Abstract P1053: Circulating Mitochondrial DNA Level Is A Biomarker Of Acute Myocardial Infarction And Mediates Cardiac Ischemia-reperfusion Injury

Abstract

Introduction: Ischemia/reperfusion (I/R) injury occurs after reperfusion, causing significant myocardial damage. Circulating mitochondrial DNA (mtDNA) levels are elevated in acute myocardial infarction patients, and act as Damage Associated Molecular Patterns (mtDNA DAMP) that induce inflammation via immune processes, including the toll-like receptor 9 (TLR9) pathway. However, mtDNA DAMP levels have not been measured in ST-elevation myocardial infarction (STEMI) patients before and after percutaneous coronary intervention (PCI) and the role of mtDNA DAMPs in I/R injury remains unknown. Hypothesis: Pre- and post-PCI levels of mtDNA DAMPs serve as markers of STEMI related cardiac injury. Limiting mtDNA DAMP levels by increasing autophagy or blocking their downstream effects on TLR9 will decrease cardiac I/R injury.
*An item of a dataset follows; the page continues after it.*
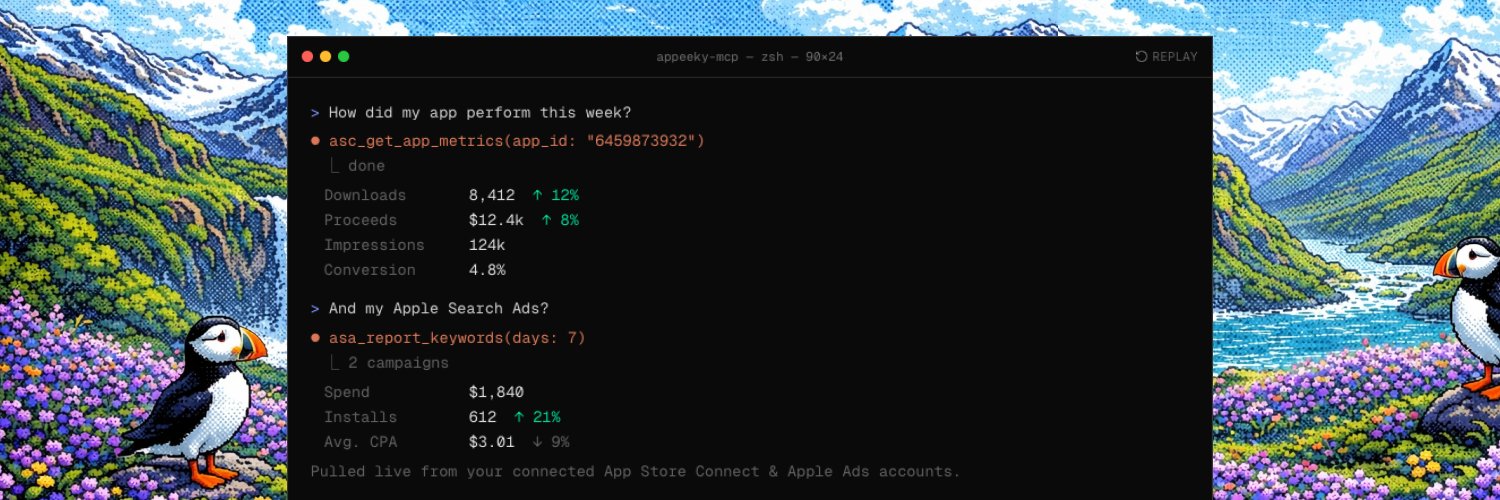Click the 'done' status under asc_get_app_metrics
This screenshot has height=500, width=1500.
coord(366,166)
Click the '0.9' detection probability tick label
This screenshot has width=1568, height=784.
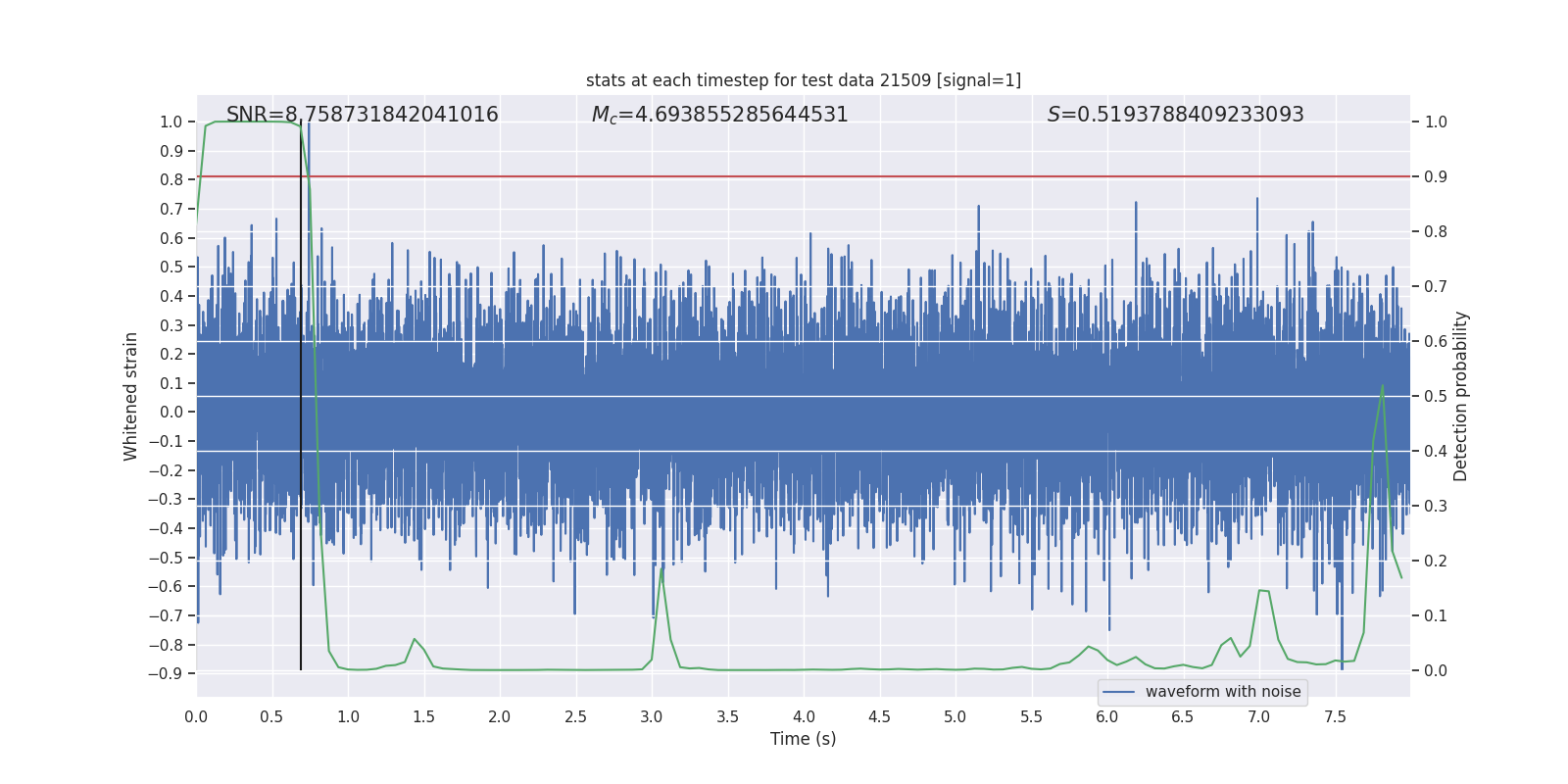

Methods: Troponin and mtDNA DAMP levels were measured pre- and 24 hours post- PCI in 55 STEMI patients (90%-100% blockage) and compared to 37 healthy controls. MtDNA DAMP levels in cell-free plasma were measured by real-time qPCR. Using a C57BL6J mouse model of I/R injury, Tat-Beclin (TB, an autophagy inducer), ODN2088 (a TLR9 inhibitor) or negative control were given at reperfusion and infarct size, cardiac function, and mtDNA DAMP levels were determined. Results: Pre- PCI mtDNA DAMP levels were increased ~200 folds (p<0.0001) in STEMI patients compared to healthy controls; post- PCI mtDNA DAMP levels were significantly decreased in the majority of patients. In contrast, troponin T levels increased, suggesting that mtDNA DAMP levels are early markers of STEMI. Interestingly, a greater decrease in mtDNA DAMP levels was associated with shorter symptom-to-PCI time. In mice, both TB induction of autophagy and TLR9 blockage by ODN2088 decreased infarct size by ~50% and preserved systolic function. As expected, TB induction of autophagy decreased mtDNA DAMP levels, while ODN2088 had no impact on mtDNA DAMP levels. Conclusions: Circulating mtDNA DAMP level is an early marker of STEMI and may predict the success of early PCI. Moreover, limiting the downstream effects of mtDNA DAMPs via induction of autophagy or blocking their action on TLR9 ameliorates cardiac I/R injury, and thus may provide a viable therapeutic avenue for STEMI patients.